I was the only one home for most of the day. Our houseguest worked until past dark, and the Mr has been out celebrating the neighbor's birthday since lunchtime (and it's almost 11 now). I adore my neighbors, but there was no way I was going to survive a brewery tour feeling like this. Let them have their fun. I was just fine staying home and napping through a depressing football game. My doggie checked in on me often enough, not that I could do more than pat her cheek and assure her I just needed rest.

 

Friday, September 23, 2022

We Started at the Top

Inspirational song: When You're Hot You're Hot (Jerry Reed)

Dmitri does not read this blog. That's why I am totally safe putting up a photo of the Christmas present I bought for him today. I'd give it to him right away, but he hasn't figured out how to hold stuff very well yet.

Today was the final full day of my parents' visit. We went up to Rocky Mountain National Park during the day, and down to Boulder for the Stampede and dinner this evening. This wasn't the first time we went up to Estes and beyond with them, but the last time we did it, neither of our daughters had started school yet. It has been a while. We went up Fall River Road, the narrow, one-way, improved dirt road that goes straight to the visitor center at the top, and then down Trail Ridge to get home. The aspens were starting to turn at higher altitudes, so we got to see early color. We saw elk, moose, and a marmot, but no big horn sheep this time. While up at the visitor center, I picked out a stuffed elk for Dmitri, so he can have some toys of his own that aren't just hand-me-downs. But I'm going to hold it for a few months, so he can figure out how to hold and shake a toy first. I'm sure Val will help him unwrap it this Christmas, as he won't have a clue how to do that this year.

My dad said he really enjoyed the pep rally in Boulder. He walked along with the college kids down the mall, getting high fives from football players, and hollering with the cheerleaders. Now if only his enthusiasm would translate into a win by the team tomorrow, that would be something. Maybe it will be a good thing that they'll be on the road by kickoff. But hey, dad, if you want to listen on your way down the highway, it will probably be on AM radio, 850KOA. Don't expect miracles.

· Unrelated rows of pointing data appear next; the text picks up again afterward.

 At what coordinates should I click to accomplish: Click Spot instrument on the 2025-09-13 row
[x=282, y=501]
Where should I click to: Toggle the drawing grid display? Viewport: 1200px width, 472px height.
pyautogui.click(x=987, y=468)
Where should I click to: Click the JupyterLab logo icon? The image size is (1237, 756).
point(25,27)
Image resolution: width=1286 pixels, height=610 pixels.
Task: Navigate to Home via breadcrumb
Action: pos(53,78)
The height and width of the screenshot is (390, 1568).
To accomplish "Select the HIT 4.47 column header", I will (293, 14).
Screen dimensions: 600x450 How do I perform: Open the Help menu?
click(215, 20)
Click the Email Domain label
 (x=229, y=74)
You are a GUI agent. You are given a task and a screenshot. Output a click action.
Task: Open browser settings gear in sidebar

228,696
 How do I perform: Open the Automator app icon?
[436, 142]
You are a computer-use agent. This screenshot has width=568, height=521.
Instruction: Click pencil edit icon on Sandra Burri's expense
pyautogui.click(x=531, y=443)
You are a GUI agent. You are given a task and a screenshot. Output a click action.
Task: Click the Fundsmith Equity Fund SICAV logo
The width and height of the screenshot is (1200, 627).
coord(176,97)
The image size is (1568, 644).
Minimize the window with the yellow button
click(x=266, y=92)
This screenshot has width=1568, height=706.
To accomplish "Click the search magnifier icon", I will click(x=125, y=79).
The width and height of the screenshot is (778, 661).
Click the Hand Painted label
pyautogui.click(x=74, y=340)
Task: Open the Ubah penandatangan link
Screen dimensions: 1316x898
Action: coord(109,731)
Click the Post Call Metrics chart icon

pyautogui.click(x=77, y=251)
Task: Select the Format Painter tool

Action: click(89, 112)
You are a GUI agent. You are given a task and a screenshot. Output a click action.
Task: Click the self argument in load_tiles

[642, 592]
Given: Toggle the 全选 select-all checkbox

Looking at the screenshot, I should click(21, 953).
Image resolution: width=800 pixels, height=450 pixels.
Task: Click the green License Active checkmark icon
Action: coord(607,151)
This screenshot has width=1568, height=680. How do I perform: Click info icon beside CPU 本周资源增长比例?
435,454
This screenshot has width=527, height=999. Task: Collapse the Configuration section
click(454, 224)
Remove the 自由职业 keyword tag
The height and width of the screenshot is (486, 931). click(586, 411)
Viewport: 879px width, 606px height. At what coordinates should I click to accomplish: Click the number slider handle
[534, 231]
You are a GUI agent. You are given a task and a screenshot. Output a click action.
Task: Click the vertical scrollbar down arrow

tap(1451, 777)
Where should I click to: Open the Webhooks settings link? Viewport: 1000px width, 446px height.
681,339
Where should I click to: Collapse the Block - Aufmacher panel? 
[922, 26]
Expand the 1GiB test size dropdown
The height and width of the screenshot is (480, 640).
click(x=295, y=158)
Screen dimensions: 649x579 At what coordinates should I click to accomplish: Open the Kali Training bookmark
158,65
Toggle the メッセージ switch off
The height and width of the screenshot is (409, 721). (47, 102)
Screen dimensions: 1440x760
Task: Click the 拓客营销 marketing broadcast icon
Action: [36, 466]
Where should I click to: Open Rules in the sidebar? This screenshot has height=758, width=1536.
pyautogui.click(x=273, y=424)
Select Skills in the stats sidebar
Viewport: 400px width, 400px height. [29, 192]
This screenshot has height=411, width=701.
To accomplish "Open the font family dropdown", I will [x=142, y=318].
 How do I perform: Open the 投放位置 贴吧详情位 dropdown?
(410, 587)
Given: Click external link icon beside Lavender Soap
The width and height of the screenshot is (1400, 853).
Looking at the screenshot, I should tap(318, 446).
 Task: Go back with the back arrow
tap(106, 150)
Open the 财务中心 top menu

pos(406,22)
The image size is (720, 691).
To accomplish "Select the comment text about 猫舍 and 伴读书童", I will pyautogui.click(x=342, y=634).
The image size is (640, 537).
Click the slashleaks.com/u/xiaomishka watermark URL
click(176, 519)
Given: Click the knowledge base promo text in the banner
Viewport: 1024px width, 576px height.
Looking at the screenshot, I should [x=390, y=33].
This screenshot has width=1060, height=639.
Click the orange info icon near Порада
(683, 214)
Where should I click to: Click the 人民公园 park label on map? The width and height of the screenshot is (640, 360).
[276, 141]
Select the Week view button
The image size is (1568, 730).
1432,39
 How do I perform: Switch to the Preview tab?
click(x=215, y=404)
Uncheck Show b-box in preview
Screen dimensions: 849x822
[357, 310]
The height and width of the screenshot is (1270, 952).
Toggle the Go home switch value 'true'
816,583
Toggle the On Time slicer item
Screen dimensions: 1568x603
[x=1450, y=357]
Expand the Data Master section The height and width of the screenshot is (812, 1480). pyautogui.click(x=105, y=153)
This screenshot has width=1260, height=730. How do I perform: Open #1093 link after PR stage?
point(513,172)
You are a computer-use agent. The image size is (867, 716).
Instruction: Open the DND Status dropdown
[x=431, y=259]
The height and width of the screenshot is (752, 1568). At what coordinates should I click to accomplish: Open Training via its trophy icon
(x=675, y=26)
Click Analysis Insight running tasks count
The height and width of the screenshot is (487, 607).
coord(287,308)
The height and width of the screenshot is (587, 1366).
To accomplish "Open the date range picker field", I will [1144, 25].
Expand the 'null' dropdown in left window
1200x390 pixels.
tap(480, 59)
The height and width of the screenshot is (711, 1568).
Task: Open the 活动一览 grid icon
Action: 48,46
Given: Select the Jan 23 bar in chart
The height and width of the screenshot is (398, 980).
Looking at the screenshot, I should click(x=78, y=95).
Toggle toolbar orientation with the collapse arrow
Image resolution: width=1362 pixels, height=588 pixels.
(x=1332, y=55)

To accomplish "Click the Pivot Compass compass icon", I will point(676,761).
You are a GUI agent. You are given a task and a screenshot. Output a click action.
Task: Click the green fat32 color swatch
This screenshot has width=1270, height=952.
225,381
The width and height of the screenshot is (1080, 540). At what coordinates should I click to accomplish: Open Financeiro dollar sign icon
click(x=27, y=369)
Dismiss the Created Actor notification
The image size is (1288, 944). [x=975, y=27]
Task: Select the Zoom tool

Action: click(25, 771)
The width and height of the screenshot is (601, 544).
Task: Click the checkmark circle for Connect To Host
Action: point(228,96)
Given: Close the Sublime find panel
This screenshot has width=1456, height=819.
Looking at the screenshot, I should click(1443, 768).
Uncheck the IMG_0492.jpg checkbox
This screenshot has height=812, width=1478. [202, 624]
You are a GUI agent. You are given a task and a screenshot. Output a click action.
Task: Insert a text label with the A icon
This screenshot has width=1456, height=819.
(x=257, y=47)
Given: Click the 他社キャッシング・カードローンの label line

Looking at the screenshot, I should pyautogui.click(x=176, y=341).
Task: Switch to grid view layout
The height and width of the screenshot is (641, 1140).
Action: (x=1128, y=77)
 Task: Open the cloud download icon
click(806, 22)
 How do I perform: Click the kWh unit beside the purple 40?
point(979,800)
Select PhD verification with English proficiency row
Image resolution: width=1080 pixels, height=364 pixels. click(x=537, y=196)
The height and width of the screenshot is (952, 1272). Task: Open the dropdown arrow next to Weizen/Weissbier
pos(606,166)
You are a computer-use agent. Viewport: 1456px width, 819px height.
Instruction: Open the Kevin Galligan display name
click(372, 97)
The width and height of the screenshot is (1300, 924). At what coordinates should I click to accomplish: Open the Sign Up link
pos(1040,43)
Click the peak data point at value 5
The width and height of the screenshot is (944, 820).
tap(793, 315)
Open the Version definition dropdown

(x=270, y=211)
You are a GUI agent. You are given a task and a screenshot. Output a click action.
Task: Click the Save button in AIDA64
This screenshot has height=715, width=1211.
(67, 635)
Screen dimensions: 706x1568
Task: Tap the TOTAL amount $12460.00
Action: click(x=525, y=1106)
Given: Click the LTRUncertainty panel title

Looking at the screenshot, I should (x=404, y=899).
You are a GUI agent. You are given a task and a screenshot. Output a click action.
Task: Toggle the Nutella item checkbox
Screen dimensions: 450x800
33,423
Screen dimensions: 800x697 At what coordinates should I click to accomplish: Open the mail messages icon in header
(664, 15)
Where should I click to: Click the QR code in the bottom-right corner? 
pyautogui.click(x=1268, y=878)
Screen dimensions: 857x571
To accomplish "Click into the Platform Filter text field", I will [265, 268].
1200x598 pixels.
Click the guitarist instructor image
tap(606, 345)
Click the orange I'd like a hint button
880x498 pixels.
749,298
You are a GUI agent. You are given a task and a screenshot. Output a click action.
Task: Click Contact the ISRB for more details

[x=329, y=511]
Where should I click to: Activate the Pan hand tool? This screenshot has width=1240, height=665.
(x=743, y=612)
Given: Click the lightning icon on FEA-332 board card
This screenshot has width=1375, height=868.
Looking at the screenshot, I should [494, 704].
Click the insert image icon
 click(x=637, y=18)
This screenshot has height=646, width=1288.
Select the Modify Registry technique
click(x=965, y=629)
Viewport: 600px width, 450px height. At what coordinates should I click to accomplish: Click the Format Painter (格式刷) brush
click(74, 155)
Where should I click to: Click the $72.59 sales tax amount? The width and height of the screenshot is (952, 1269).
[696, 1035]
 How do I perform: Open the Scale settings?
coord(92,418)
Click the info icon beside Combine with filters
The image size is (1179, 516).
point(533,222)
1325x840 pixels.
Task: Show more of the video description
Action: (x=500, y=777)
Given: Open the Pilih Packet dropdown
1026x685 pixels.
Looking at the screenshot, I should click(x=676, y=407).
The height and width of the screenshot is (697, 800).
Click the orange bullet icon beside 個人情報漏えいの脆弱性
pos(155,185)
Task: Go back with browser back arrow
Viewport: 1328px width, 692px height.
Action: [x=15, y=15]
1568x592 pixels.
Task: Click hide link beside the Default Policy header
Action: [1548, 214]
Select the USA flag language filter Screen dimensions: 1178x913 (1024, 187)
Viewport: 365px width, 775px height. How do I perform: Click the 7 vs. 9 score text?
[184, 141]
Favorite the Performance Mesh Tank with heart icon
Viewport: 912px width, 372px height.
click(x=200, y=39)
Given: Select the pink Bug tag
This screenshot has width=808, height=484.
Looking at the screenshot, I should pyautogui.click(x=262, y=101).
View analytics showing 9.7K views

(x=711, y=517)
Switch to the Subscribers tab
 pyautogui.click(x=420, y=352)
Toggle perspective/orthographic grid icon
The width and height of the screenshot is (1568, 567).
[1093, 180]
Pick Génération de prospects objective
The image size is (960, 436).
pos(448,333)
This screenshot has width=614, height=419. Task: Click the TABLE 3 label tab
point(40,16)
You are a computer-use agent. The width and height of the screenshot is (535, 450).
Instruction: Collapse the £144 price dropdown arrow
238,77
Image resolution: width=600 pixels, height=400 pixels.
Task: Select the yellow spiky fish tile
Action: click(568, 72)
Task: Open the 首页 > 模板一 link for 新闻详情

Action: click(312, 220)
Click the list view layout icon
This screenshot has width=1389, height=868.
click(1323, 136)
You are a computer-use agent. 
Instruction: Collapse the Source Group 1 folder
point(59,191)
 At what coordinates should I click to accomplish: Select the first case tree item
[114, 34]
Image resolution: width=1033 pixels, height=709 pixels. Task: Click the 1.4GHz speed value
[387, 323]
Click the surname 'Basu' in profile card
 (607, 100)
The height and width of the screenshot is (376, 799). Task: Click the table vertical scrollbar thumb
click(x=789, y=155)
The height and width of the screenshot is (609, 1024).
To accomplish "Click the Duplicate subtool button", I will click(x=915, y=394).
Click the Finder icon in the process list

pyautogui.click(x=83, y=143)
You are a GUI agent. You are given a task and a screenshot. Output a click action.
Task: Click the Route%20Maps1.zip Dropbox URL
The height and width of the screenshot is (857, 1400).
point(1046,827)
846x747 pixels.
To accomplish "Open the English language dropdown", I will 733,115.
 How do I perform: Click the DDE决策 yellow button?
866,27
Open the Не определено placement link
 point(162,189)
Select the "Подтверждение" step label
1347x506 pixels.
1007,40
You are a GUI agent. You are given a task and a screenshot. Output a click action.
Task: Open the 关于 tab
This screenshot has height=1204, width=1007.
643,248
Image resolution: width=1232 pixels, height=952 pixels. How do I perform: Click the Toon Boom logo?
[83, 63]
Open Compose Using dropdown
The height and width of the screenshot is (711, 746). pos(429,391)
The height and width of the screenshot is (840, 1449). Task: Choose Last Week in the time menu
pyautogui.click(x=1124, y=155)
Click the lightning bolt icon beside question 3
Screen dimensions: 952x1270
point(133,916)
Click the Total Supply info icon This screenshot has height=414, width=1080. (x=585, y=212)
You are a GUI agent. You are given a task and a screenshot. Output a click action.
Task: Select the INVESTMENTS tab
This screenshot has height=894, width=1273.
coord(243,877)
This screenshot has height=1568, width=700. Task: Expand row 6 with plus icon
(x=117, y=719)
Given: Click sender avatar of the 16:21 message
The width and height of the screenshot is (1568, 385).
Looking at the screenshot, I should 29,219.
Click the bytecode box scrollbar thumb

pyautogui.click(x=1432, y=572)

This was a very good trip overall. We are all glad they came out this week. It would be cool if we lived closer for more frequent visits, but this one was worth the wait.

Thursday, September 22, 2022

Do You Remember

Inspirational song: Kayleigh (Marillion)

This visit has been absolutely terrific, but my energy bill is starting to come due. I'm not talking about money. I'm talking about the enormous nap I needed to take this afternoon. I've been go-go-go for too many days in a row. I slept hard last night and barely got up in time to make it to my appointment with the rheumatologist in Northglenn. As it was, I was five minutes late. By the time I got home, I stumbled inside and was back asleep within the hour. I'm not really sure how I managed to steer the car the right way.

We had another simple evening of home cooking and visiting. Mostly it was me doing the cooking (my turn to provide) and everyone else hanging out and cuddling babies. The conversation was lively and the food was good. I specifically asked my dad what he remembers of my maternal grandfather, the one I based my character on for one of our role-playing games. We learned some really cool things I had no idea about, like how he once rigged up a proto-weed trimmer with a washing machine motor and coat hanger wire, years before string trimmers were on the market. Man, if only grandpa had patented and sold the idea. I could have been an heiress. 

I'd love to repeat more of what I learned, but my energy budget just ran out. I'm lying down, about seven feet away from where the box of my nighttime pills is sitting, wondering how the heck I'm gonna get them in my hands or mouth. Tomorrow will be a trip up to the mountains, to see how much early fall color we can find. Thank goodness it's mostly just sitting in a car.